The Harvard Out of Palestine student group held a meeting with the university administration just days after the start of the new academic year.

People gather at Harvard University to show their support for Palestinians in Gaza at a rally in Cambridge, Massachusetts, on Oct. 14, 2023. Photo by Joseph Prezioso/AFP via Getty Images.
People gather at Harvard University to show their support for Palestinians in Gaza at a rally in Cambridge, Massachusetts, on Oct. 14, 2023. Photo by Joseph Prezioso/AFP via Getty Images.

Harvard students rallied for a pro-Palestinian protest on Friday, only three days after the college’s fall semester began.

“I don’t know what you guys did this summer, but I stayed angry,” one protester shouted in the university’s Science Center Plaza, according to the Boston Globe.

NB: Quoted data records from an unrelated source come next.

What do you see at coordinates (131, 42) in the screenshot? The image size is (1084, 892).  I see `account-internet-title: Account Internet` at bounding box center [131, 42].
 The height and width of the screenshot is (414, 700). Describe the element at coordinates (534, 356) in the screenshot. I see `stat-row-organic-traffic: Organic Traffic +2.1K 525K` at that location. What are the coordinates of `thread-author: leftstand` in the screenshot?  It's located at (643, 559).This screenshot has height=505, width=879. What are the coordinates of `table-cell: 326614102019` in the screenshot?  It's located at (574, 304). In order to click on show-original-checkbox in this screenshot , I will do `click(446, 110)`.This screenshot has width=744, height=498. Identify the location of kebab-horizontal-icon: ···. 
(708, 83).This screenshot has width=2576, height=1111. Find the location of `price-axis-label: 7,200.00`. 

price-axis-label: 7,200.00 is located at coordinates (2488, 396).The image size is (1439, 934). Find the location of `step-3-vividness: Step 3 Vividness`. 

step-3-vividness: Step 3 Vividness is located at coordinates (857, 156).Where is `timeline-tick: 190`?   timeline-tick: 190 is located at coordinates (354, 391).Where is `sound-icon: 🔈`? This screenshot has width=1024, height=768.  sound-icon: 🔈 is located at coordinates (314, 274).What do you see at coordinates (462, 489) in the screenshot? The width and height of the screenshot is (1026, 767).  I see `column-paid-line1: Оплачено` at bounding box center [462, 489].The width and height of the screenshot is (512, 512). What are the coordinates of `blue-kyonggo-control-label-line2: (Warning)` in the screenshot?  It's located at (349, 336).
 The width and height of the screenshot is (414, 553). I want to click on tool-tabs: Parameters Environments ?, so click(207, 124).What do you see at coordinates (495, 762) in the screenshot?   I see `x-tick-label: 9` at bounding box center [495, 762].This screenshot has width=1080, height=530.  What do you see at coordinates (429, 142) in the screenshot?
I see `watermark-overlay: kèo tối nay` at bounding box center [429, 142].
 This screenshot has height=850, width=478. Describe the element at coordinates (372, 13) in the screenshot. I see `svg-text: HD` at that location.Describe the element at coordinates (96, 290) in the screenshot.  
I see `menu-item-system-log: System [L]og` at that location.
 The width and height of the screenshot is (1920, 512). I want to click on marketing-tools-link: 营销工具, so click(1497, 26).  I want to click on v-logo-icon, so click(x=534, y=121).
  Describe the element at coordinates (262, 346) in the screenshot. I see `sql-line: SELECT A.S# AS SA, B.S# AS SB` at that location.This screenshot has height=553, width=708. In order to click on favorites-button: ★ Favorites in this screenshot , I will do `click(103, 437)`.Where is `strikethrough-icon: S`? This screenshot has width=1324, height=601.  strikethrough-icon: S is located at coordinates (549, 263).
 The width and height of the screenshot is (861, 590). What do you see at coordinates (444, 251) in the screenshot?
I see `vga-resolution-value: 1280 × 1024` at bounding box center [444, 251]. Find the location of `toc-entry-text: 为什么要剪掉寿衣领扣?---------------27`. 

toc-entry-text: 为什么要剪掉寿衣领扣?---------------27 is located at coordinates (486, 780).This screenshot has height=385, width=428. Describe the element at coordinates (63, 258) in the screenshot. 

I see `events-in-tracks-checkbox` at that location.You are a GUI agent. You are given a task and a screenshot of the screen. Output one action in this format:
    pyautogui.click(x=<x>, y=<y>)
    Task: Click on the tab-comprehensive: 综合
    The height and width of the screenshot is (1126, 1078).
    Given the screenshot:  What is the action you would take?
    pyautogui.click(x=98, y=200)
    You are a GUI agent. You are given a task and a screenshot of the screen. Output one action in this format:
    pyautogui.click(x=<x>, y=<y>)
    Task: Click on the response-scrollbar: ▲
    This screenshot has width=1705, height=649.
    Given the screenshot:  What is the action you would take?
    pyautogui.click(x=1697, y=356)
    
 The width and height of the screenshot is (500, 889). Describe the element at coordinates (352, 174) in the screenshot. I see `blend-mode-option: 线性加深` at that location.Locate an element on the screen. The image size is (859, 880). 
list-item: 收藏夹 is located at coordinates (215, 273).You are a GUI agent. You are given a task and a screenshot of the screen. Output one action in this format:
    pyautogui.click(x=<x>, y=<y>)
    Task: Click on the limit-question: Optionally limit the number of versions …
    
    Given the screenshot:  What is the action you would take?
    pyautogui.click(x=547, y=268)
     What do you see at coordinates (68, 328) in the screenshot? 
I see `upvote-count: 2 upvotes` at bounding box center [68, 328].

Keffiyeh-wearing students responded by yelling pro-Palestinian slogans and chants of “Free, free, free Palestine, from the river to the sea.”

The demonstration was led by a student group named Harvard Out of Palestine, which held a meeting with Harvard President Alan Garber, Harvard Corporation Fellow Mariano-Florentino Cuéllar and Harvard Management Company staff in the Smith Campus Center, the Harvard Crimson reported.

The group raised the issue of Harvard’s endowment, demanding it divest from Israeli companies or organizations that cooperate with the Jewish state.

Harvard officials stressed that the fact of the meeting does not imply that concessions would be made. The university’s administration held a meeting on Thursday with a Jewish group of students.

Garber was appointed to lead the university until at least 2027, after filling in as the interim president following Claudine Gay’s resignation in January.

Gay presided over the Ivy League institution during seething tensions on campus over the war in Gaza.

She submitted her resignation following her remarks on antisemitism that caused a public fury. Testifying in front of Congress, the former president said that whether calls to commit genocide against Jews violated Harvard conduct were “context dependent.”

Shortly after she stepped down in January, Garber announced the formation of a university task force to tackle bias and hate against Jews and Israelis, coupled with a task force to combat “Anti-Muslim, Anti-Arab, and Anti-Palestinian Bias.”

On-campus tensions intensified with a pro-Palestinian encampment that lasted for 20 days in April and May.

The encampment was peacefully dispersed in the wake of an agreement between the university and the rebels.

In July, 28 members of Congress sent out a letter to President Garber, citing the “inadequacy” of the Ivy League school’s antisemitism task force.

“Harvard has a serious problem with antisemitism on its campus, including ‘derision and exclusion’ of Israeli students, discrimination and harassment of students by faculty and teaching fellows, and political litmus tests in extracurricular student life,” the letter stated.

“The task force took six months to reinvent the wheel and offer an inferior set of recommendations [to fight antisemitism],” the lawmakers added. They went on to state that Harvard’s relationship with Birzeit University, located near Ramallah, “whose student government openly supports Hamas, and names buildings after convicted terrorists,” is “extremely concerning.”

Despite the introduction of new Harvard rules aimed to lower friction on campus, Garber sent out a letter in the beginning of the year stating that “We expect tension among individuals who hold opposing positions. We will surely be tested again this term.”